Claims 2, 8, and 14 recite an origin of the array of cells is taken as a bottom leftmost corner.
Claims 4, 10, 16, and 19 recite the plurality of M-cell Islands is modelled as an ellipse positioned vertically with an associated center located in a mid-layer, wherein different sizes of the plurality of M-cell islands are considered.
Claims 5, 11, and 17 recites the position and shape of the plurality of M-cell islands are altered.
Claims 6, 12, and 18 recites the heart is one of an atlas heart or a personalized heart.
The above additional elements are implemented as a processor based method, a computer system, or a non-transitory machine-readable information storage medium.
As discussed above, there are no additional limitations to indicate that the claimed simulations and modeling requires anything other than generic computer components in order to carry out the recited abstract idea in the claims. Claims that amount to nothing more than an instruction to apply the abstract idea using a generic computer do not render an abstract idea eligible. Alice Corp., 573 U.S. at 223, 110 USPQ2d at 1983. See also 573 U.S. at 224, 110 USPQ2d at 1984. MPEP 2106.05(f) discloses that mere instructions to apply the judicial exception cannot provide an inventive concept to the claims. The additional elements do not comprise an inventive concept when considered individually or as an ordered combination that transforms the claimed judicial exception into a patent-eligible application of the judicial exception. Therefore, the claims do not amount to significantly more than the judicial exception itself (Step 2B: No). As such, claims 1-19 are not patent eligible.
Claim Rejections - 35 USC § 103
The following is a quotation of 35 U.S.C. 103 which forms the basis for all obviousness rejections set forth in this Office action:
A patent for a claimed invention may not be obtained, notwithstanding that the claimed invention is not identically disclosed as set forth in section 102, if the differences between the claimed invention and the prior art are such that the claimed invention as a whole would have been obvious before the effective filing date of the claimed invention to a person having ordinary skill in the art to which the claimed invention pertains. Patentability shall not be negated by the manner in which the invention was made.
The factual inquiries for establishing a background for determining obviousness under 35 U.S.C. 103 are summarized as follows:
1. Determining the scope and contents of the prior art.
2. Ascertaining the differences between the prior art and the claims at issue.

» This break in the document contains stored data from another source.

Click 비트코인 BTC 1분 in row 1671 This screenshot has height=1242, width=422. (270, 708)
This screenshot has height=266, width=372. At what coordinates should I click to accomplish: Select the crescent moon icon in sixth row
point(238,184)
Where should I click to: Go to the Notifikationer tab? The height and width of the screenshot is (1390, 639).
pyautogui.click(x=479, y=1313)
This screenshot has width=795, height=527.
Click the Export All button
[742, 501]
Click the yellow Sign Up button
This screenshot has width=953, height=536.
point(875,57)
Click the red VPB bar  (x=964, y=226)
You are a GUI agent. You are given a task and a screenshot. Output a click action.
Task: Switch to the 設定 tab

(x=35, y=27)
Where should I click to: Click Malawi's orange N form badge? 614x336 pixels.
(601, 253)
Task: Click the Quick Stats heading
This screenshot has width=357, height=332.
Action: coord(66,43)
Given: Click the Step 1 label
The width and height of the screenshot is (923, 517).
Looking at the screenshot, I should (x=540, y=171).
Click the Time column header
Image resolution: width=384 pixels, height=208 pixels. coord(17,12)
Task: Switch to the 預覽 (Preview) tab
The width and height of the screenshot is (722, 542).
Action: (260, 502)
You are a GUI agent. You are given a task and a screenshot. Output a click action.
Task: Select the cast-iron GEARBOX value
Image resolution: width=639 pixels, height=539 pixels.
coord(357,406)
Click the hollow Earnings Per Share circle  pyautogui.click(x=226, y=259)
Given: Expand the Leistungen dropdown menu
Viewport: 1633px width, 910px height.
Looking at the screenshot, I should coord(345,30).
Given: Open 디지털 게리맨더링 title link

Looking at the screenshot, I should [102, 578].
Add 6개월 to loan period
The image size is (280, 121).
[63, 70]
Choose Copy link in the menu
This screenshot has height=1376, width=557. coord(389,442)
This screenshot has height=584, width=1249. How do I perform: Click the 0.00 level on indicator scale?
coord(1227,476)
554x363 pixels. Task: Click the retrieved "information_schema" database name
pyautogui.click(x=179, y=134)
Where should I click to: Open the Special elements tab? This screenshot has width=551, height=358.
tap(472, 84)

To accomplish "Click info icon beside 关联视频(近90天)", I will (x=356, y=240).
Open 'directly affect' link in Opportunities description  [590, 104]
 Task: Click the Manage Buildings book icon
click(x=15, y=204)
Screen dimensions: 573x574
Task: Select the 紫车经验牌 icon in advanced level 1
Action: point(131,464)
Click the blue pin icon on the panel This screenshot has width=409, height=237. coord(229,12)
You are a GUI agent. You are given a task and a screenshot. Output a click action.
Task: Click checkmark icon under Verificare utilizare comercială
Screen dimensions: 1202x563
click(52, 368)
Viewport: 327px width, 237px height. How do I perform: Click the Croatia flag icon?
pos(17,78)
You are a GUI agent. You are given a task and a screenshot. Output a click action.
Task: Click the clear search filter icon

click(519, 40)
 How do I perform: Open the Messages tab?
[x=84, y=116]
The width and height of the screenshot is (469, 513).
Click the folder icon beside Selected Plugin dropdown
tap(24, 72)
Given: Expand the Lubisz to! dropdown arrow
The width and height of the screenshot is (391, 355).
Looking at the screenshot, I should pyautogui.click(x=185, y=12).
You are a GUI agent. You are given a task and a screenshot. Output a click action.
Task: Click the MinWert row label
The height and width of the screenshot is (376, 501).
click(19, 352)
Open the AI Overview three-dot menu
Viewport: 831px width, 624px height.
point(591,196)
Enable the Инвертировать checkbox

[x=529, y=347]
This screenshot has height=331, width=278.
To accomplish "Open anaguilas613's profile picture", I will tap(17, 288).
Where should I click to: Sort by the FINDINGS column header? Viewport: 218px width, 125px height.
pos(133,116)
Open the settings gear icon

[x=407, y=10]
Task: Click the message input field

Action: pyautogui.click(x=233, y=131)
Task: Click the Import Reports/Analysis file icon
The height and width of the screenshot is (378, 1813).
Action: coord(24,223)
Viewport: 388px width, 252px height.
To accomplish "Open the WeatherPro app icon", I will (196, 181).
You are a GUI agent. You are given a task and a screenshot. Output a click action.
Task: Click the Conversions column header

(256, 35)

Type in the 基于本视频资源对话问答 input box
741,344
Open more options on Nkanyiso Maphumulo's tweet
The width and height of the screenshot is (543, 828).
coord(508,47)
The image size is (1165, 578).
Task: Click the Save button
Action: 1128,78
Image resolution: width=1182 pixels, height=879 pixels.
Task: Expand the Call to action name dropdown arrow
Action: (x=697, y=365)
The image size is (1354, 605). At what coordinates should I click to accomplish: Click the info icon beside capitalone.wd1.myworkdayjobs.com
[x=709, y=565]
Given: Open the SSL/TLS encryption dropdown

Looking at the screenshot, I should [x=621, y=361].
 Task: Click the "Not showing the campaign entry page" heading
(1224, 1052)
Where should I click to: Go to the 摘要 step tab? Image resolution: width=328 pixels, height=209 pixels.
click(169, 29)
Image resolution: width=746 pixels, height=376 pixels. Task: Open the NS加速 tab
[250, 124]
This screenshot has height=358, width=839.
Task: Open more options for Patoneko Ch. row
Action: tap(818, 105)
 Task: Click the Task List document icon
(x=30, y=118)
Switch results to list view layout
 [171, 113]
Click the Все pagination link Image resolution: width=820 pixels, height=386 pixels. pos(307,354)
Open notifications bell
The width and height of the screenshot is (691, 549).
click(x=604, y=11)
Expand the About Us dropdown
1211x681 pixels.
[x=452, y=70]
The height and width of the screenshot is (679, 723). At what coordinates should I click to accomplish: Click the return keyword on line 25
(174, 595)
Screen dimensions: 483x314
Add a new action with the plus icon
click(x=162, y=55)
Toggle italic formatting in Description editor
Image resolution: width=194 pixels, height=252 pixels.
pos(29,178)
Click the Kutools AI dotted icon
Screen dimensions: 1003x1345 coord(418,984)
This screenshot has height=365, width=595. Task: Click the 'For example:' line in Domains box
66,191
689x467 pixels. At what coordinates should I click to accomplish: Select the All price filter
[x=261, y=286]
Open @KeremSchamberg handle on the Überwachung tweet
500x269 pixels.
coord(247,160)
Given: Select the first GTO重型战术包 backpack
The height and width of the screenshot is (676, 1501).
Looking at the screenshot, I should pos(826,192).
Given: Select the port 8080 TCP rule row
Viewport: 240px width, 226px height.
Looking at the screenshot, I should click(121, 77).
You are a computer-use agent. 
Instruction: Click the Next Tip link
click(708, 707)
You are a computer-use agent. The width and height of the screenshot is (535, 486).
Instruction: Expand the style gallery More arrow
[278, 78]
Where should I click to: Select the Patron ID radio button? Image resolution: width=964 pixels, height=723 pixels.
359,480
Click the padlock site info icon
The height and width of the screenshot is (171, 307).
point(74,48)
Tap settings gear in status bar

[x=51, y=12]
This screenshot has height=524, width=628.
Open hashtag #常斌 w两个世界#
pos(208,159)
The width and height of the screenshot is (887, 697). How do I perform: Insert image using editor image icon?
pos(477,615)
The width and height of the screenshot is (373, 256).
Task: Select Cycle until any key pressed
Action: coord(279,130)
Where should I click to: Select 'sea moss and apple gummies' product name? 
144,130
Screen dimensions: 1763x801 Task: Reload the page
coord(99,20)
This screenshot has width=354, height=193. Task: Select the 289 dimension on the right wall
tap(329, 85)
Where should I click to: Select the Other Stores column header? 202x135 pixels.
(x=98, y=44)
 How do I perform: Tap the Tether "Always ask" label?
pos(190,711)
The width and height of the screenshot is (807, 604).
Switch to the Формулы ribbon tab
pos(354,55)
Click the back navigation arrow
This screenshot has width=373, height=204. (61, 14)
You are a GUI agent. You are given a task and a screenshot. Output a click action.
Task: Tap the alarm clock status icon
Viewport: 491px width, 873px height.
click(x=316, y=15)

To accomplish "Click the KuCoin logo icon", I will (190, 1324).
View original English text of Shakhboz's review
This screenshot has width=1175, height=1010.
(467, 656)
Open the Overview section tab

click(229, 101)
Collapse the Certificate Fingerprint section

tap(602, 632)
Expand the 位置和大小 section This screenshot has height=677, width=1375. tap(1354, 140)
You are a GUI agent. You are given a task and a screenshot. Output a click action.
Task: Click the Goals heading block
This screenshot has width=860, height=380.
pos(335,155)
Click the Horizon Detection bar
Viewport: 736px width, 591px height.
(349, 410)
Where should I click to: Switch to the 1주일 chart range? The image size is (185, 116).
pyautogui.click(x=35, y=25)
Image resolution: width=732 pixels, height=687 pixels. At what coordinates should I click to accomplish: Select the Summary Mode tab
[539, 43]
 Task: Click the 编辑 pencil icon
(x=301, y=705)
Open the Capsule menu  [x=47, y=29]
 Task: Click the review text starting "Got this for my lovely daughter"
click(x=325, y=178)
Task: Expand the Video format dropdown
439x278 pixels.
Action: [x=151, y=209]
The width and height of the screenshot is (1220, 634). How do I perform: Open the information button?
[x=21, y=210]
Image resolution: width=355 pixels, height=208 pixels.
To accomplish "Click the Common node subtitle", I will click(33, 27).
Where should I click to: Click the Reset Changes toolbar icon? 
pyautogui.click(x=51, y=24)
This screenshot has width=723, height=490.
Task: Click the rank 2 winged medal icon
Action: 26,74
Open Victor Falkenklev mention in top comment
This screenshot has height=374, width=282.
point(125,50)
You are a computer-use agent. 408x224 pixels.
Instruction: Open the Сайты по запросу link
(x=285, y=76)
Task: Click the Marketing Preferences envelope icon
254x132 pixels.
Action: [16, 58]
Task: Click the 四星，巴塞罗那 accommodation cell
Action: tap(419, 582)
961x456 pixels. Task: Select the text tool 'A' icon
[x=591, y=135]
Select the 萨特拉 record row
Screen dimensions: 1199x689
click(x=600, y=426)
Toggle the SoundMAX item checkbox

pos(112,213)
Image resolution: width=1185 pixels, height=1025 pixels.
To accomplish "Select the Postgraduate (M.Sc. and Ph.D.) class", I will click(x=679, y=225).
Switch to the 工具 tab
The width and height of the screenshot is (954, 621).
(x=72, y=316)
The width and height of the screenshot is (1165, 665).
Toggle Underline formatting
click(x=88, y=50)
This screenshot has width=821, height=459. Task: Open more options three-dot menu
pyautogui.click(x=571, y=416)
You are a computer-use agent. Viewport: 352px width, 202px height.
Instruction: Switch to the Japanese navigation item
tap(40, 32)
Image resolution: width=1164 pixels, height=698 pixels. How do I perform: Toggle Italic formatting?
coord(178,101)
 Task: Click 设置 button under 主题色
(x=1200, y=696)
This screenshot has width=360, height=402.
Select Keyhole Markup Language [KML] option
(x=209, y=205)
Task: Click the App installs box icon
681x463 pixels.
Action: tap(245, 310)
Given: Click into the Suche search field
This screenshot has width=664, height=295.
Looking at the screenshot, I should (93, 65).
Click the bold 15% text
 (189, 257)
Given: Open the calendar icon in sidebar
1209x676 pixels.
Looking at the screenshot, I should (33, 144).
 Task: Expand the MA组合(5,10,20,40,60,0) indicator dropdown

3. Resolving the level of ordinary skill in the pertinent art.
4. Considering objective evidence present in the application indicating obviousness or nonobviousness.
This application currently names joint inventors. In considering patentability of the claims the examiner presumes that the subject matter of the various claims was commonly owned as of the effective filing date of the claimed inventions absent any evidence to the contrary. Applicant is advised of the obligation under 37 CFR 1.56 to point out the inventor and effective filing dates of each claim that was not commonly owned as of the effective filing date of the later invention in order for the examiner to consider the applicability of 35 U.S.C. 102(b)(2)(C) for any potential 35 U.S.C. 102(a)(2) prior art against the later invention.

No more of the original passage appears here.